■ Your objective: Make an exact copy of the lines from the one holding "Task: Click the master" through the end of the entries below, both ends kept, and of nothing else. Exclude pictures.

■ Material for this exercise:
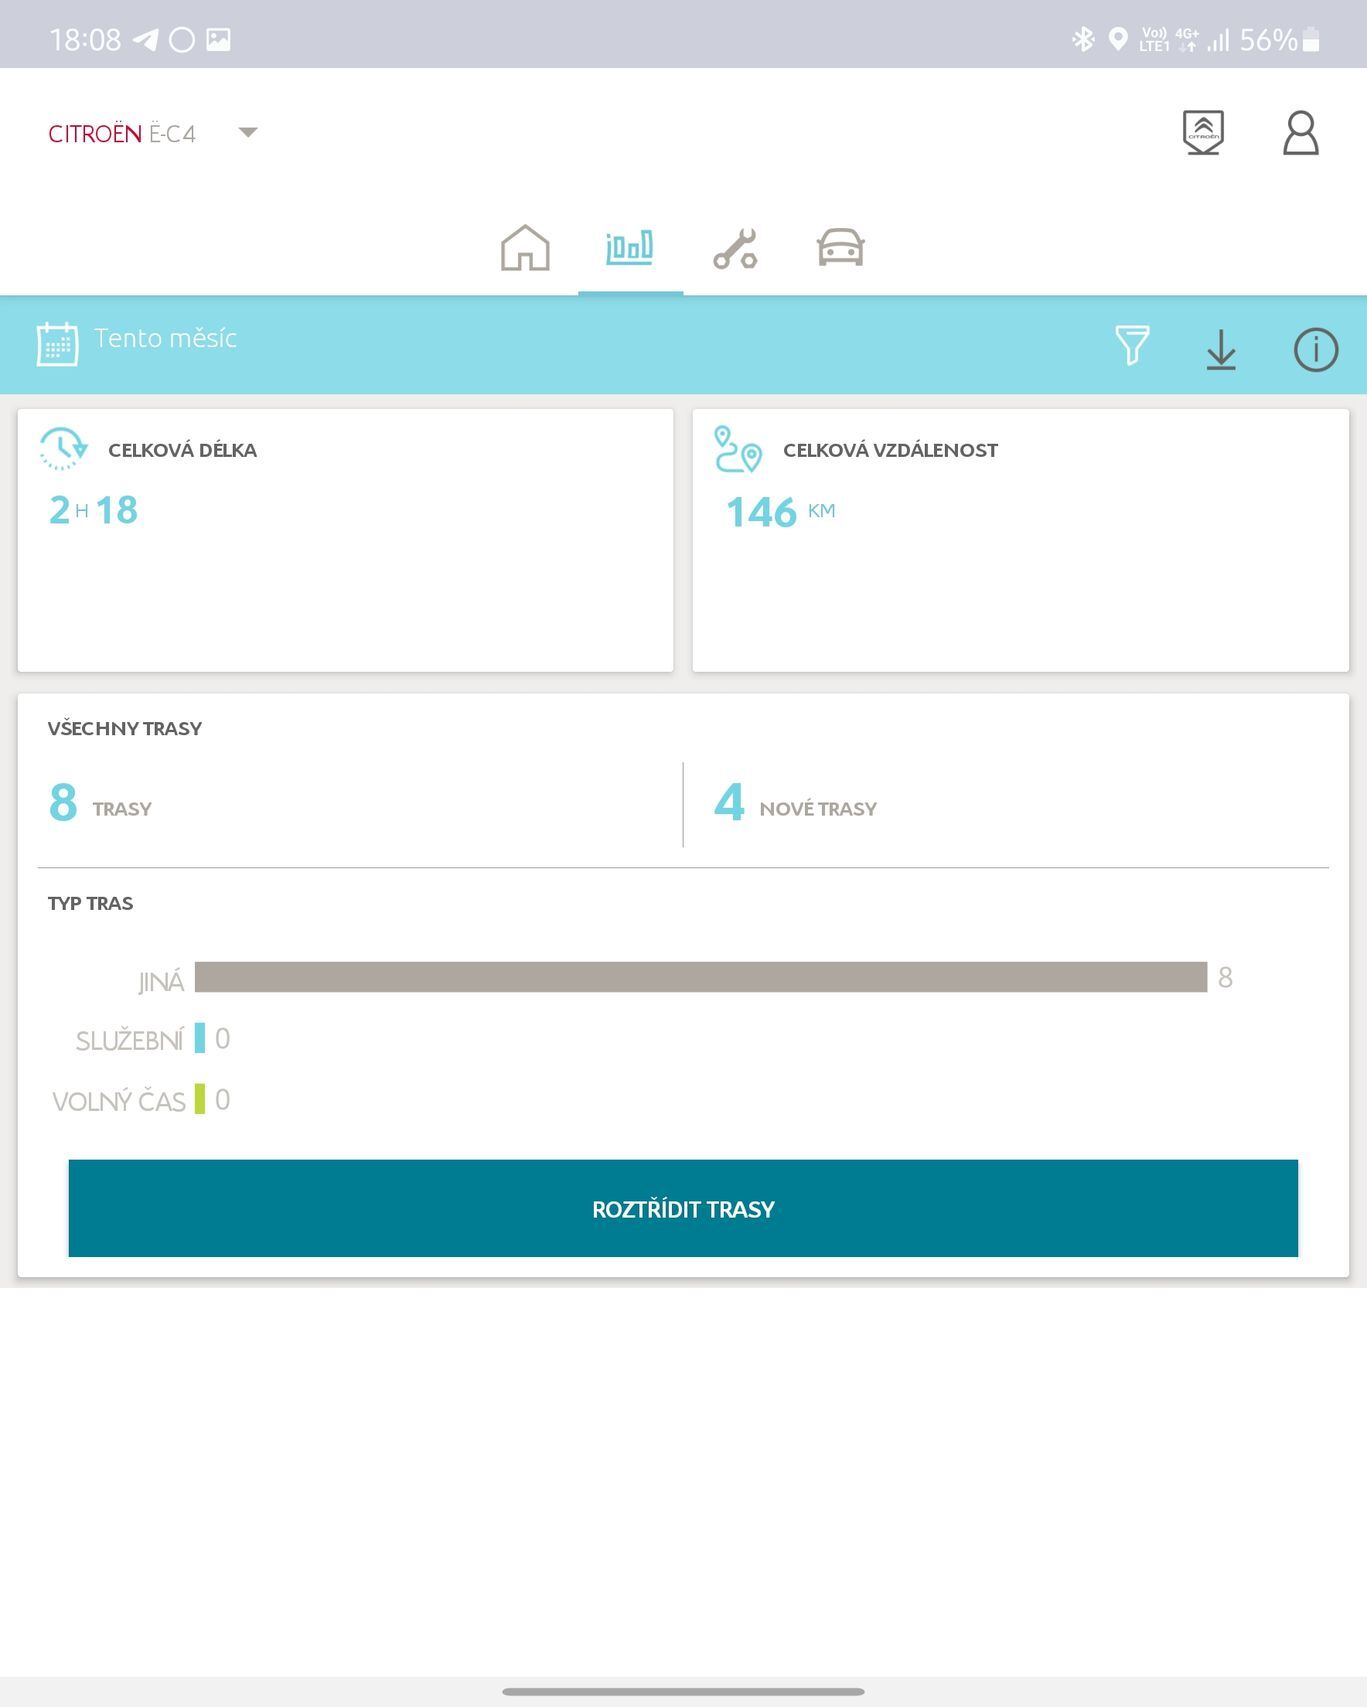Select the grey Jiná trips bar

(x=700, y=977)
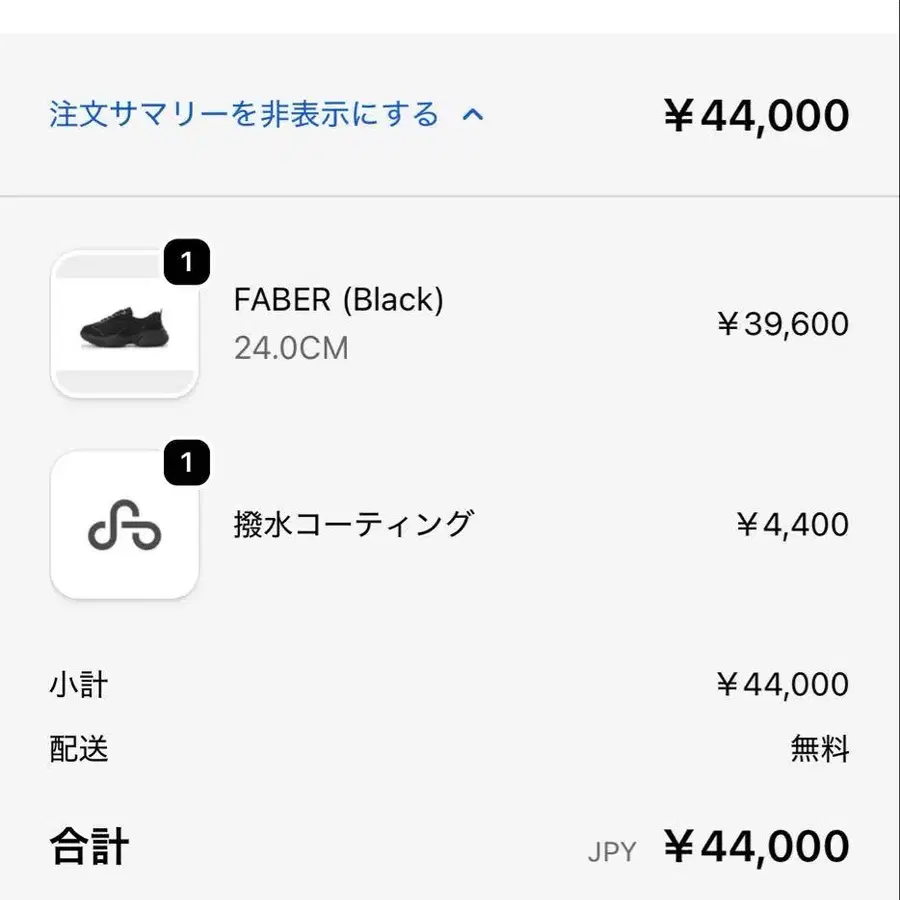The image size is (900, 900).
Task: Collapse the order summary chevron arrow
Action: pyautogui.click(x=473, y=115)
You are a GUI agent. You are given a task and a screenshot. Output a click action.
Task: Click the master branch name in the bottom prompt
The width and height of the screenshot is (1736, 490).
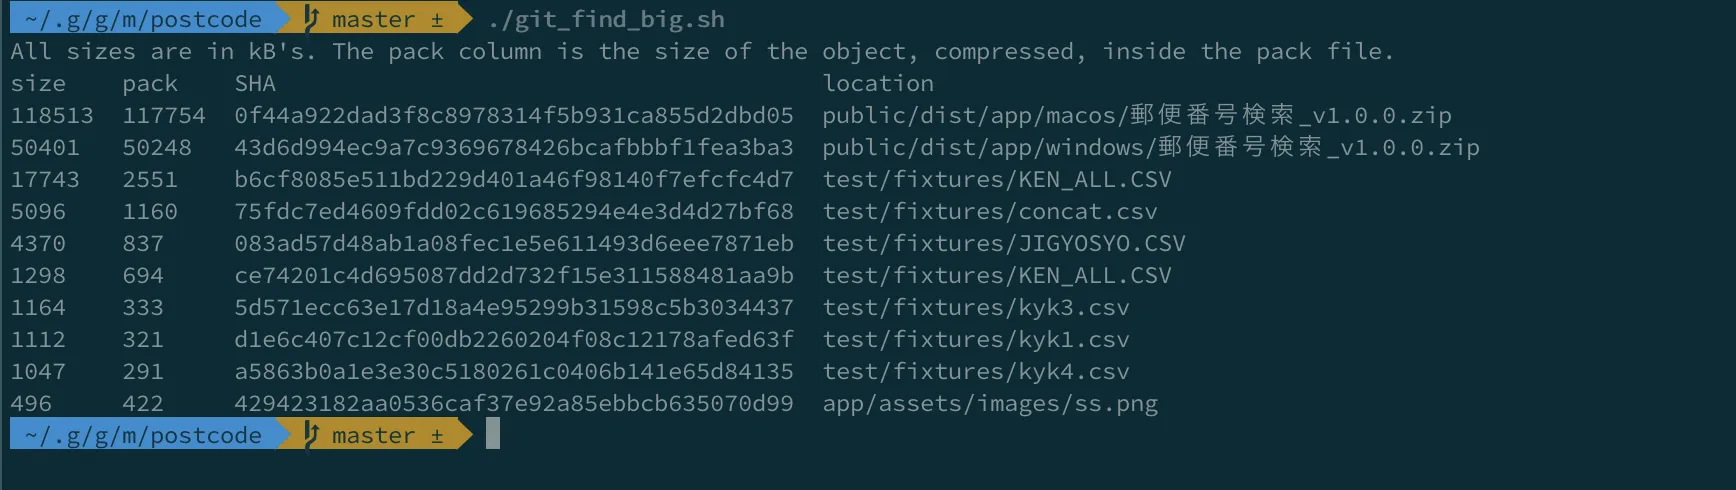click(x=373, y=435)
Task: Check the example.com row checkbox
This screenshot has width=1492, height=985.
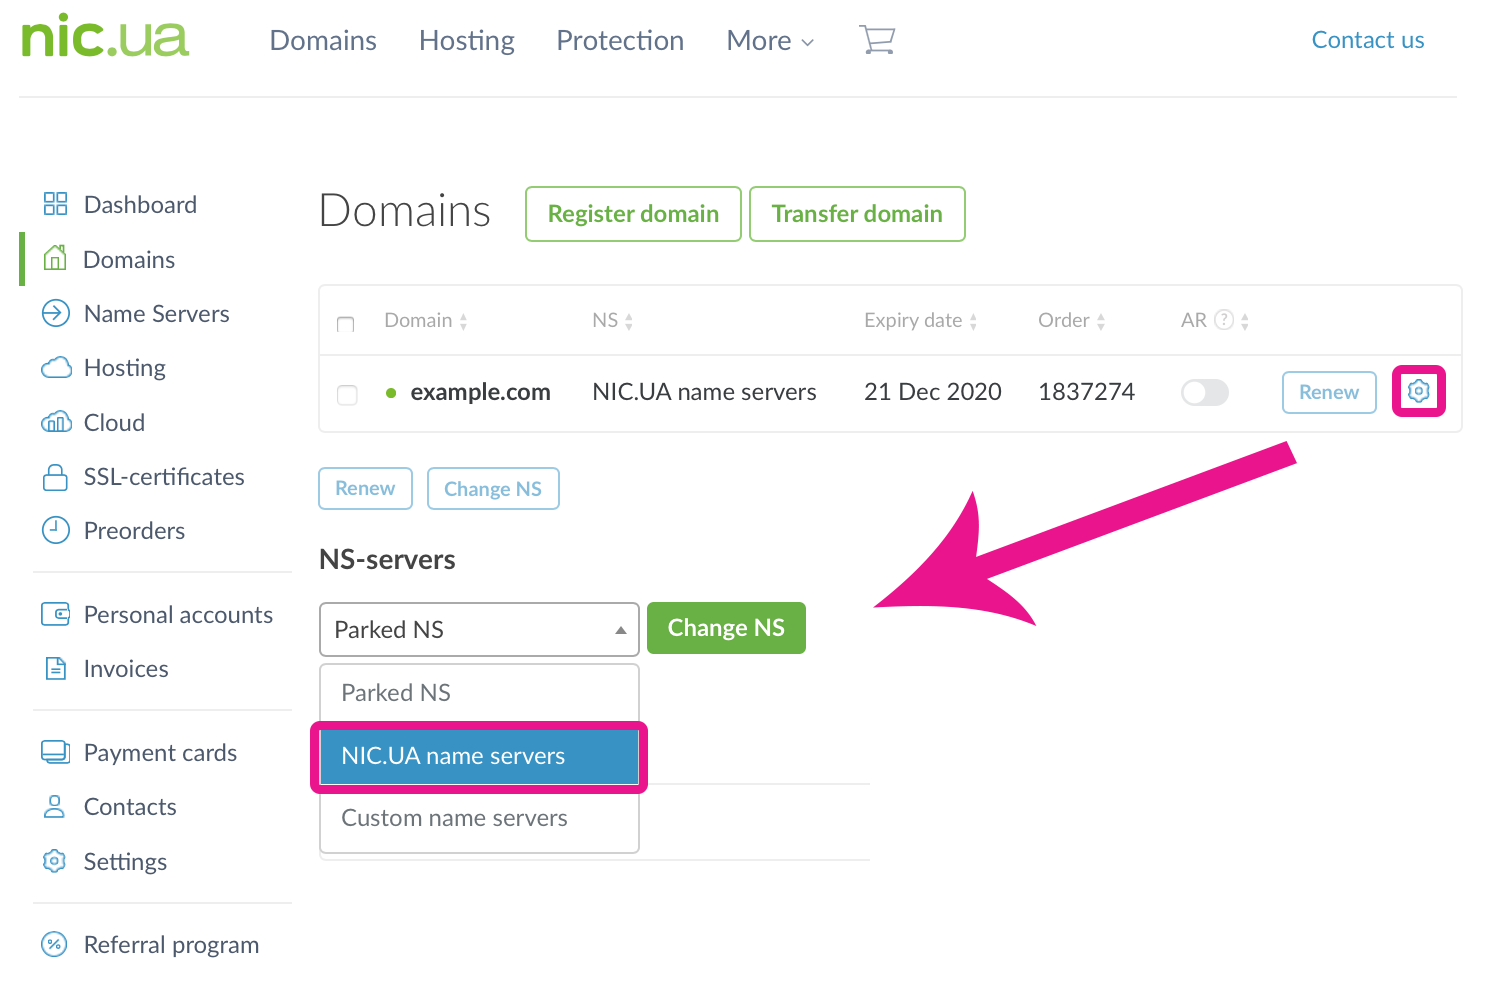Action: pos(347,394)
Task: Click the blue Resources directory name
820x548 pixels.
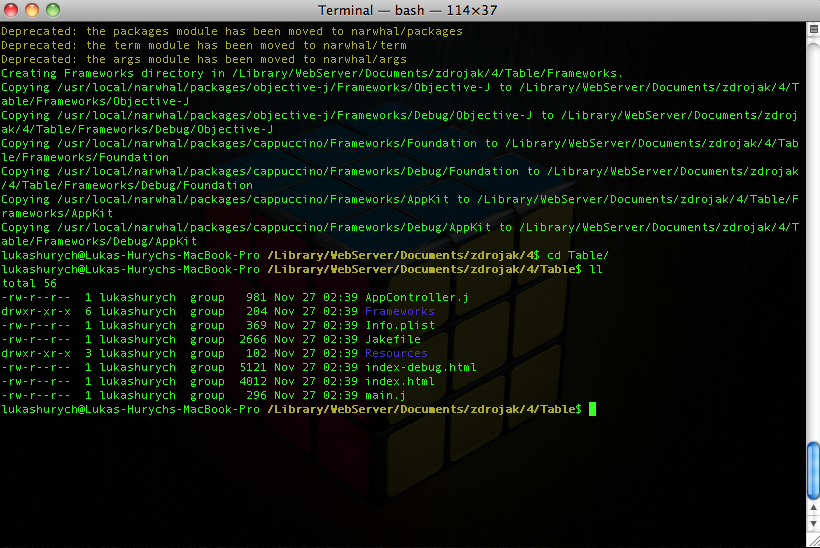Action: pos(395,353)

■ Output below:
Task: Click the master branch name in the bottom prompt
The width and height of the screenshot is (1736, 490).
click(x=373, y=435)
Task: Check the example.com row checkbox
This screenshot has width=1492, height=985.
Action: pos(347,394)
Task: Click the blue Resources directory name
820x548 pixels.
Action: pos(395,353)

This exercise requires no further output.